The University of Colorado at Boulder-based BioServe Space Technologies Center will be flying experiments ranging from ladybugs and butterflies to biomedicine and water purification on a space shuttle slated for launch July 20.
Scheduled for launch from Cape Kennedy, Fla., the five-day flight of NASA's space shuttle Columbia may be the last of BioServe's 13 microgravity space shuttle missions prior to the center's first International Space Station mission in July 2000.
Founded by NASA in 1987, BioServe is a joint venture of CU-Boulder's aerospace engineering department, Kansas State University and industry sponsors.
BioServe will fly three bioprocessing payloads on Columbia, which provide thermally controlled environments and automated processing of biological samples in space.

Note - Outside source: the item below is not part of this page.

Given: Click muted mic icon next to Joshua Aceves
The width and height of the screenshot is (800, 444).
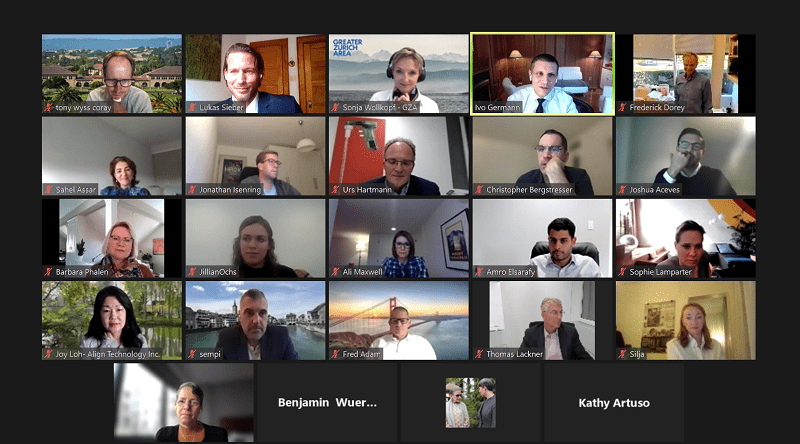Looking at the screenshot, I should pos(622,190).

One payload will carry experiments for BioServe's industrial sponsors and another involves a National Institutes of Health experiment, said David Klaus, BioServe's mission manager for the space shuttle launch. A third payload involving K-12 student outreach is being flown for the first time under NASA's new Space Technology And Research for Students, or STARS program, said Klaus.
"One of the most intriguing STARS experiments was developed by the all-girl Javiera High School in Santiago, Chile," said BioServe Associate Director Louis Stodieck, principal investigator on the STARS program. Since space station astronauts will grow plants for food, the Chilean students proposed a test involving the behavior of ladybugs and their primary prey, aphids, in low gravity.
The objective will be to document the movements of ladybugs, which hunt upward on wheat stalks, and aphids, which jump down to escape. High-powered cameras will download images and post them on the Web for use by other students at: eol5a.erim-int.com/CMAT/RE_ladybugs/FlightData/DataIndex.html.